** Opening Records block **

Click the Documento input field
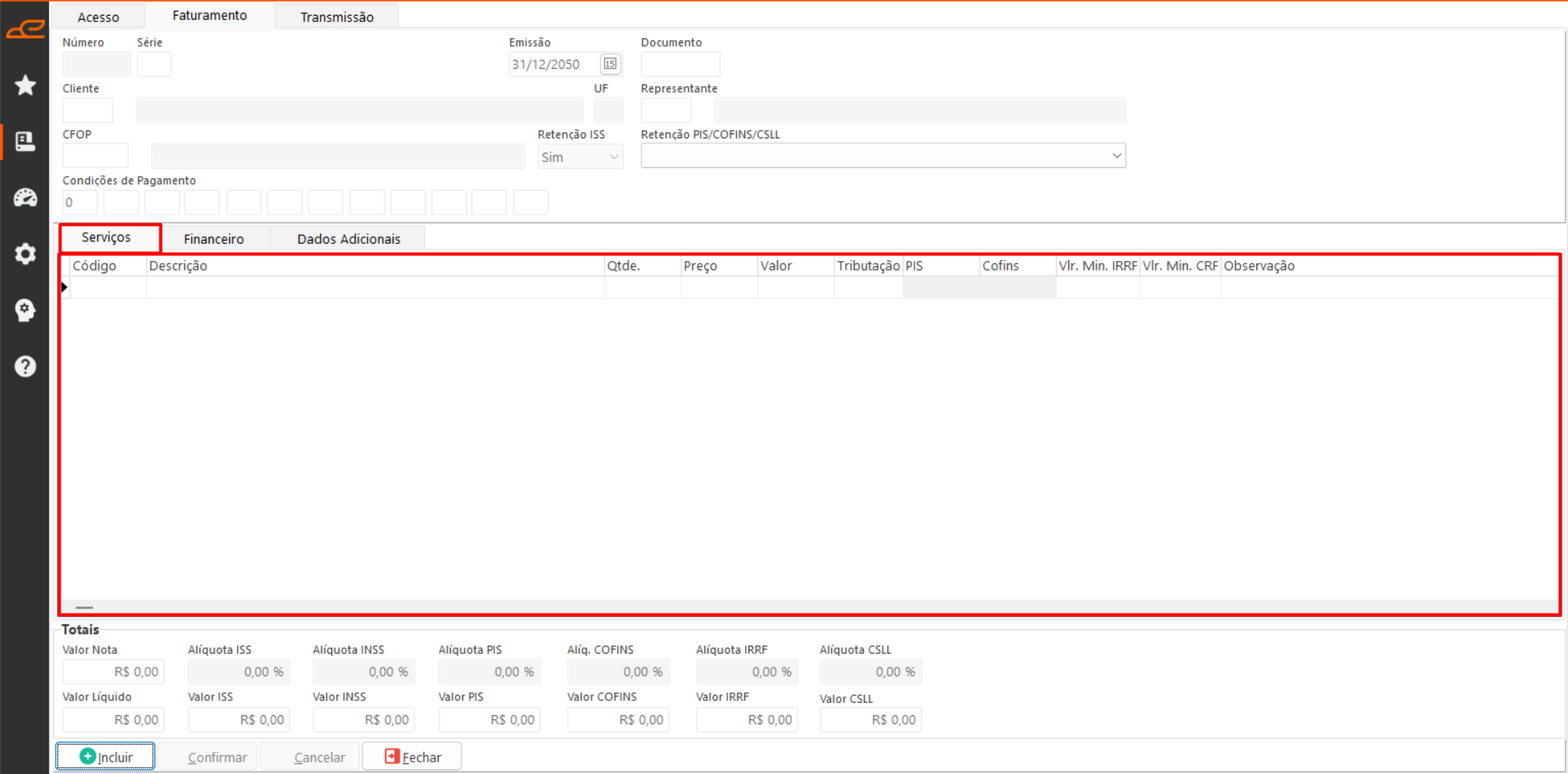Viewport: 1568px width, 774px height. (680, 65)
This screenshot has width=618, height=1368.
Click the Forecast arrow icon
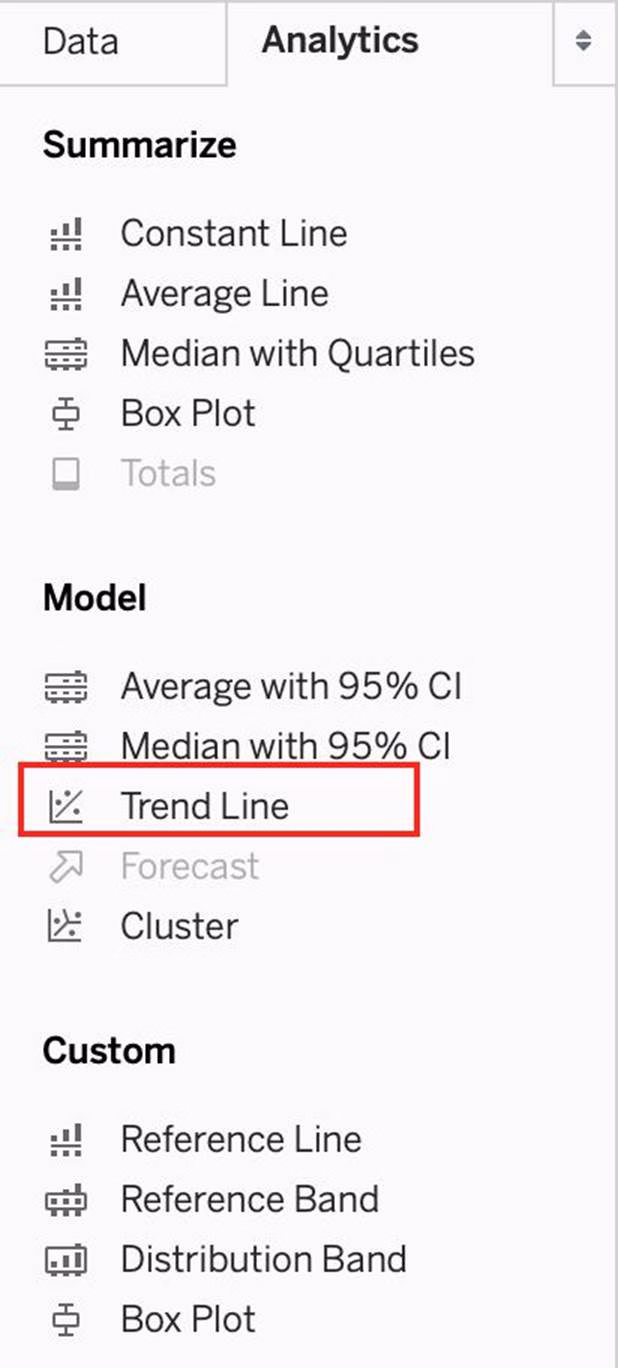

** Closing Records block **
** Opening Records block **

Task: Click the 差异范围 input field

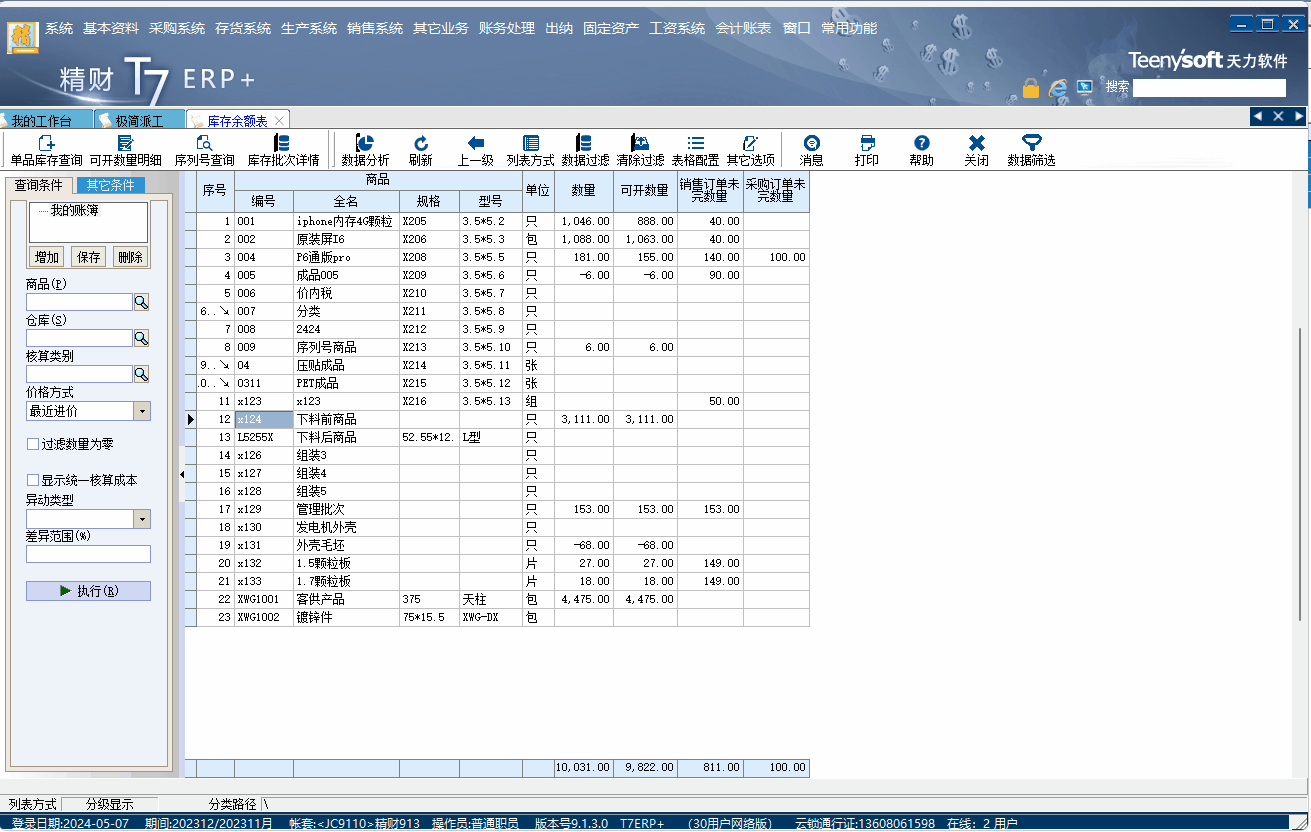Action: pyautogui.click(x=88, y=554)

** Closing Records block **

Exercise goal:
In the listing above, find the line containing "Click the Documento input field" and the line containing "Click the Forecast arrow icon". Print those two lines and every line between them exactly, with no pictures.

Written solution:
Click the Documento input field
Viewport: 1568px width, 774px height. (680, 65)
This screenshot has width=618, height=1368.
Click the Forecast arrow icon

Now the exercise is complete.